▶ _Extracted records_
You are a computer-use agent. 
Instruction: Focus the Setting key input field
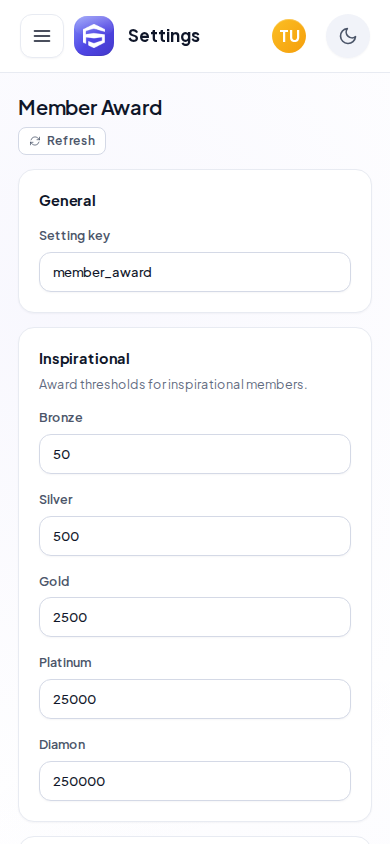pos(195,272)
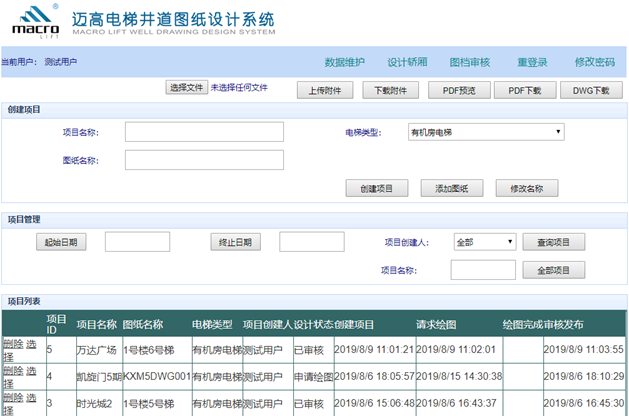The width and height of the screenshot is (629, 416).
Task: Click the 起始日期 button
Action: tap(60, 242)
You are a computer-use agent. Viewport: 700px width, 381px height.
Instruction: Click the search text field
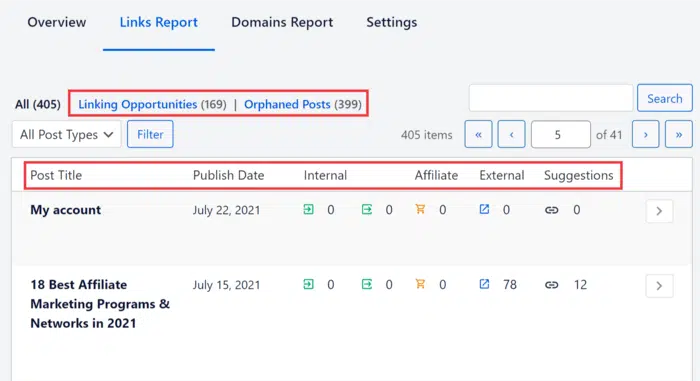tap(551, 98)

▶ _Work request_
Drop every picture, then write out the remaining entries above exactly as they appear.

▶ _Task result_
You are a computer-use agent. 
Instruction: Focus the Setting key input field
pos(195,272)
The width and height of the screenshot is (629, 416).
Task: Click the 起始日期 button
Action: tap(60, 242)
You are a computer-use agent. Viewport: 700px width, 381px height.
Instruction: Click the search text field
tap(551, 98)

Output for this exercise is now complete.